Exercise goal
From the line that contains "Toggle Header section visibility eye icon" down to the last line of the entries, repeat every line exactly. Do not carry over the pictures.

Exercise materials
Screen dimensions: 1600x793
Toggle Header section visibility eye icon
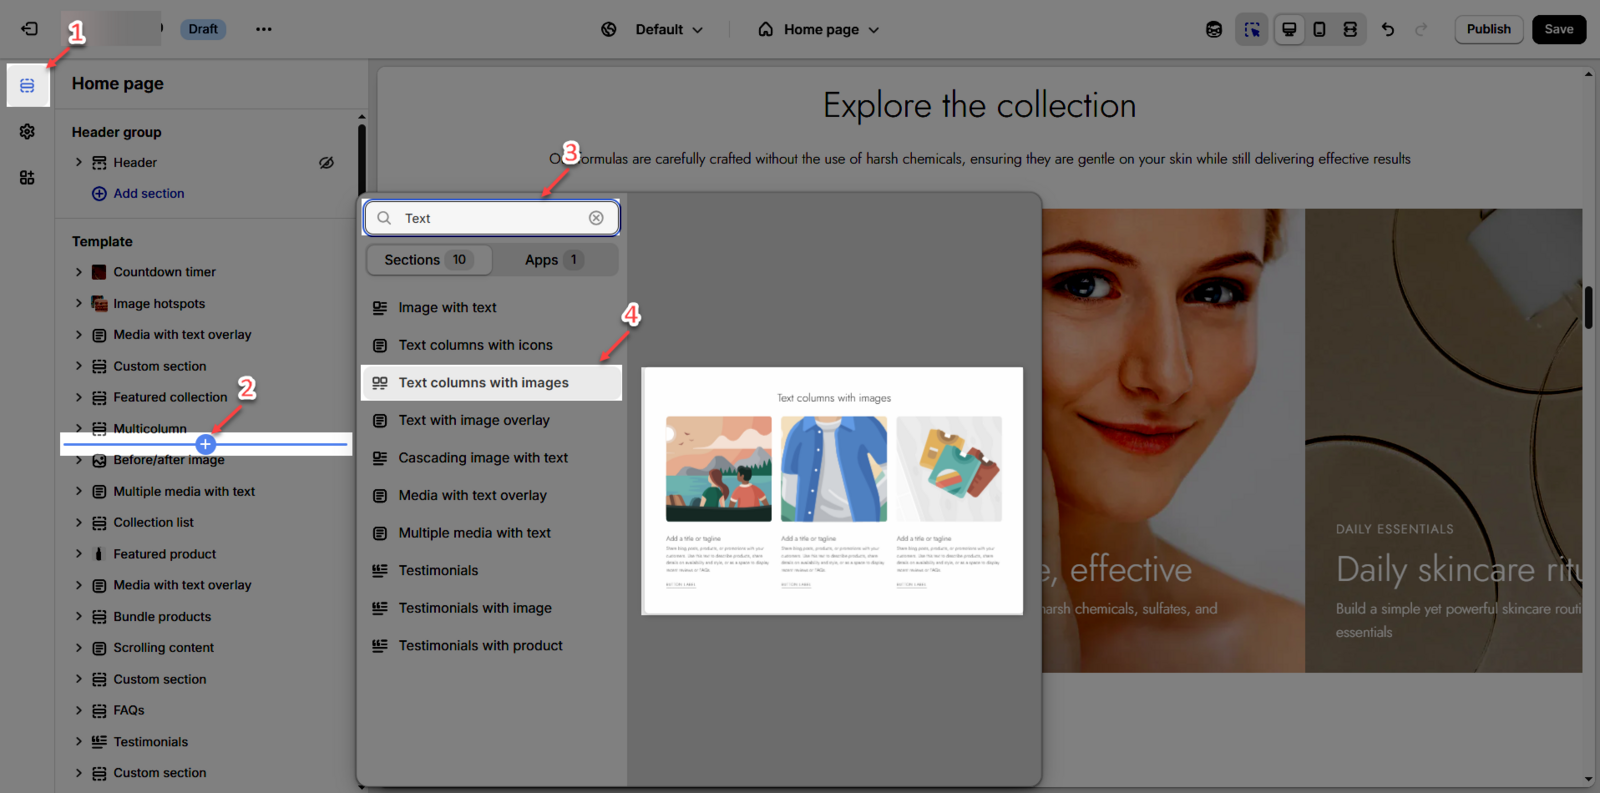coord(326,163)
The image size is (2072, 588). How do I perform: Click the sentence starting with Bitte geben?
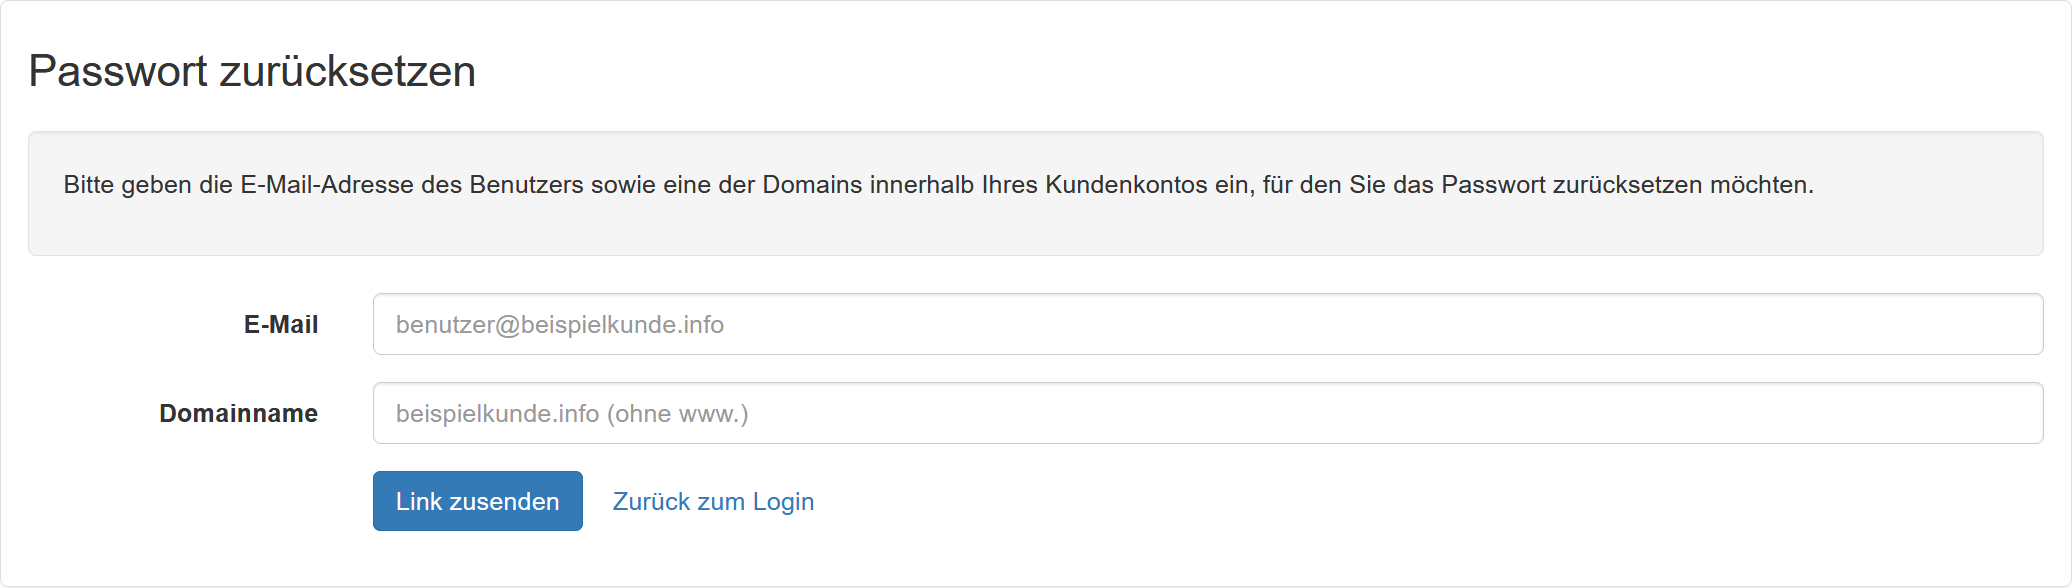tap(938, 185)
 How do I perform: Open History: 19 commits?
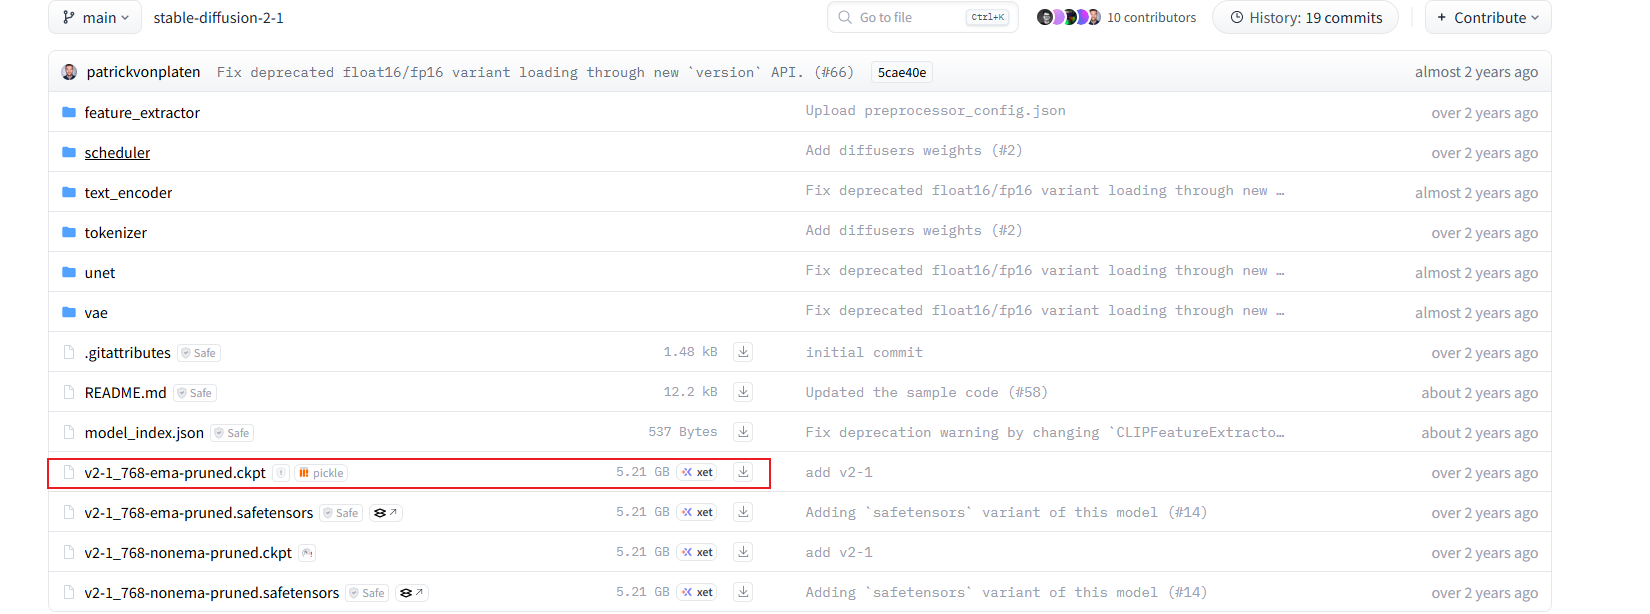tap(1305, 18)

Worked solution
Toggle Header section visibility eye icon
coord(326,163)
The image size is (2072, 588). How do I perform: Click the sentence starting with Bitte geben?
tap(938, 185)
 How do I perform: Open History: 19 commits?
tap(1305, 18)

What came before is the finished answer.